M. Côté (Jean): Oui.

Mme Harel: Je ne sais si vous voulez profiter de l'occasion pour nous permettre de profiter de sa contribution.

M. Côté (Jean): Avec plaisir.

Mme Harel: Ceci dit, peut-être juste corriger une information, tantôt, qui est inexacte. En fait les prestations d'aide sociale ont été indexées pour la catégorie soutien financier.

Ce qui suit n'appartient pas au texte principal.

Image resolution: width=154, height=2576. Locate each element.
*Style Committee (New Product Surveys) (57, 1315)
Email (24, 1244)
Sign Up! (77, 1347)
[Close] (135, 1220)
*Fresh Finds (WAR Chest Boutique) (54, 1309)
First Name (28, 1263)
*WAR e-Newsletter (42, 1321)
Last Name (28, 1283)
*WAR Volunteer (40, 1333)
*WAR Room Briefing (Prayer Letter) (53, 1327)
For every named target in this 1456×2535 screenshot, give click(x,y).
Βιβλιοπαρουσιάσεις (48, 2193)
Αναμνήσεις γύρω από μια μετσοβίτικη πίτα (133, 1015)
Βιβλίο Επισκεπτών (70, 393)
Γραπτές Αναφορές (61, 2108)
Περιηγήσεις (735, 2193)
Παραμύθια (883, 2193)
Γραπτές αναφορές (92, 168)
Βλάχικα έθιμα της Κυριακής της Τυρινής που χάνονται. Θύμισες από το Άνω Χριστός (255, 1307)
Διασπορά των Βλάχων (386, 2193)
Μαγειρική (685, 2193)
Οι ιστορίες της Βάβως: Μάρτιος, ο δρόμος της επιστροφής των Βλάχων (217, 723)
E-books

Même qu'en 1997 je pense que c'est la seule juridiction au Canada – je ne crois pas qu'il y ait aucune autre province qui ait indexé aucune catégorie – et je comprends qu'il n'y a qu'au Québec, en tout cas, à date en 1997, qui a indexé le barème soutien financier, c'est-à-dire 116 000 ménages.

D'autre part, j'aimerais savoir depuis quand – peut-être juste avant de passer la parole à M. Des Rosiers – depuis quand êtes-vous en pourparlers – là je vois que l'étude avait été demandée à l'été 1993, alors j'imagine que c'était suite à des représentations, moi je n'y étais pas à ce moment-là au ministère – depuis quand êtes-vous en représentation auprès du ministère de la Sécurité du revenu dans ce dossier-là?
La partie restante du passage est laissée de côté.